- [PASSAGE TO READ]:
Quite a story. And quite a scene. Apart from the causeway pillars, surrounding them are cliffs, a series of isolated basalt columns known as the Chimney Tops (which were said to be mistaken for the chimneys of nearby Dunluce Castle by the Spanish Armada, so much so the cannons of the Armada fired away at the natural formations in the fog), and strikingly red coastal banks colored by the high iron content in the lava deposits that made the causeway so many centuries ago.
|Polygonal basalt pillars of the Giant's Causeway. Photo by Caomhán Ó Donncha|
Sounds like a great place to visit. Imagine touring the coast of Antrim and--after checking out Dunluce Castle--envision stopping at the Giant's Causeway for a good walk along the coastline, climbing the steps once tread by Fionn himself, gazing out at the sea and looking for the distant shadow of Scotland's shores, all the while listening to the waves and the wind and gulls and thinking of the days when great hulks of men tramped these Celtic isles. Unbeatable. Or so most likely thought until someone got the very original idea of building a luxury golf course and resort only a mile from the entrance to the Giant's Causeway.
This plan--which encompasses the construction of a 365-acre site featuring not only a golf course but a 120-room hotel, 75 rental cottages, and artificial lighting on surrounding coastal dunes--was approved on February 21st this year by Northern Ireland's environment minister, Alex Attwood. This approval, which took at least a decade to be won, came despite voiced opposition of the project by numerous environmental and cultural heritage groups, including Friends of the Earth Ireland and the National Trust. Attwood and other ministers claim the elite golf complex will bring a big boost to Northern Ireland's economy, and they cite the 300+ jobs that are expected to be created in the construction and opening of the complex (planned for 2014). A tourist magnet, basically. Only thousands of tourists (along with Irish residents) have said they don't want the golf course, in the form of this petition that protests the building of the thing and has exceeded its goal of 5,000 signers.
|Basalt columns of the Giant's Causeway. Photo by Caomhán Ó Donncha|
But do these objecting tourists golf? That is the question. Since it appears that people who golf will, once again, be the only ones taken into account for this idea. More specifically, rich people who golf, as the mastermind of this truly misplaced sports monstrosity, a Northern Irish-born developer named Alistair Hanna now living in the U.S., has made no bones about catering to the wealthy, with the justification that, "In today's world the best is still selling very well, the mediocre is not doing well at all." Mediocre. Is that what we are? All of us sad sacks who from now will have to equip ourselves with hard hats next time we visit the Giant's Causeway, to guard against the chance of getting struck in the head by some stray golf ball? And how about ear plugs to drown out the sound of construction over the next two years? Or has the deal figured in the cost of bribing the wind to blow the opposite way and carry the noise elsewhere from the extraordinary causeway and the everyday folks who go there to enjoy the unspoiled scenery and fresh sea air? Or maybe it's not the tourists who are seen as mediocre by these developers and their political cronies. Maybe it's the causeway itself. Special, but not special enough--not without the magic that can only come from a putting green. Once giants shaped this beautiful piece of earth known as Ireland. Now that job's being reserved for little men who only care about golf.

- [DATA SHOWN]:

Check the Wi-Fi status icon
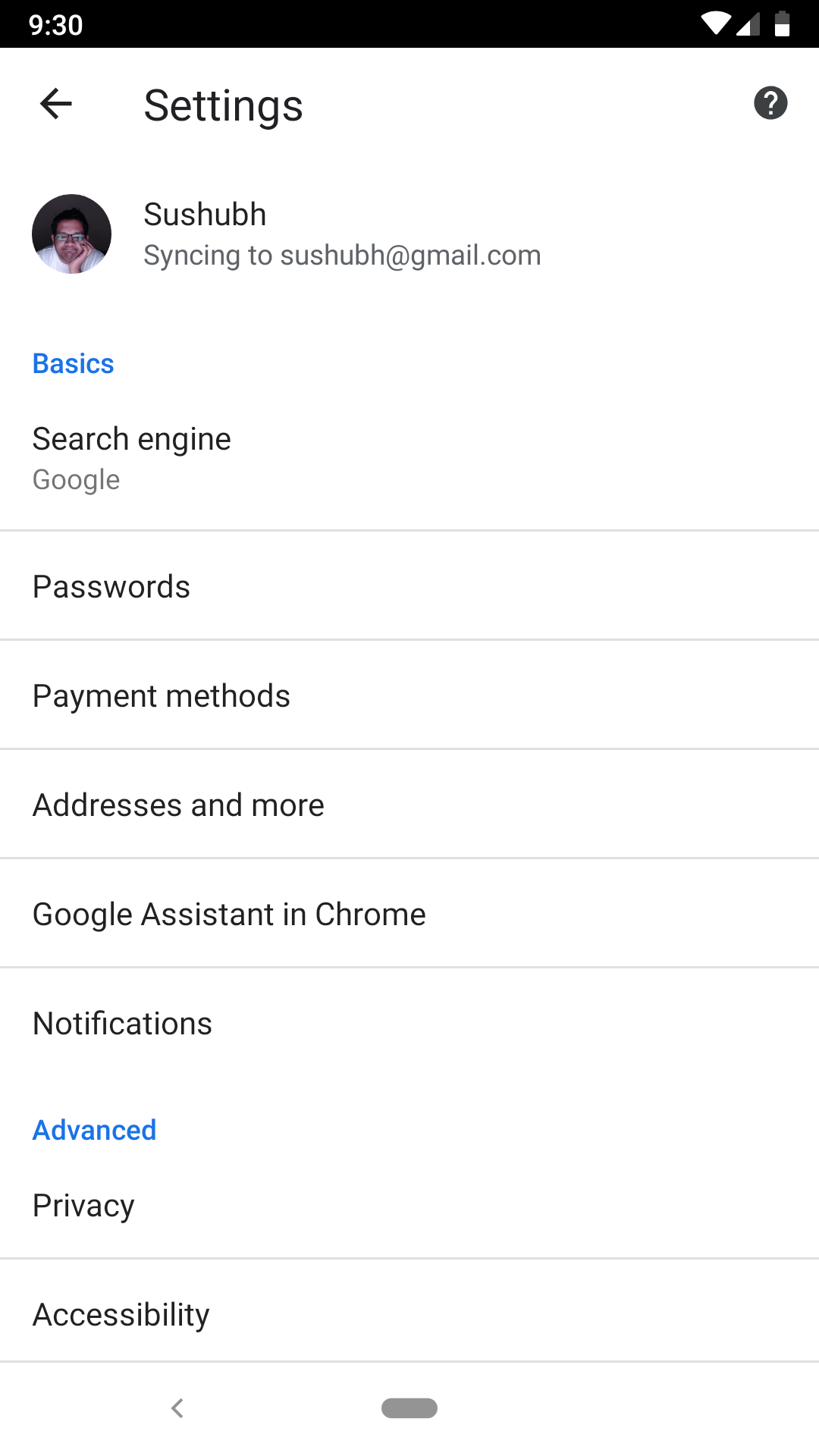The image size is (819, 1456). click(715, 24)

- [WORK INSTRUCTIONS]:
A - From the passage about the Giant's Causeway, list each thing that the approved plan would build or install on its 365-acre site.
B - Repeat the passage about the Giant's Causeway from "Quite a story." up to and including "many centuries ago.".

- [SOLUTIONS IN ORDER]:
A -
- a golf course
- a 120-room hotel
- 75 rental cottages
- artificial lighting on surrounding coastal dunes

B -
Quite a story. And quite a scene. Apart from the causeway pillars, surrounding them are cliffs, a series of isolated basalt columns known as the Chimney Tops (which were said to be mistaken for the chimneys of nearby Dunluce Castle by the Spanish Armada, so much so the cannons of the Armada fired away at the natural formations in the fog), and strikingly red coastal banks colored by the high iron content in the lava deposits that made the causeway so many centuries ago.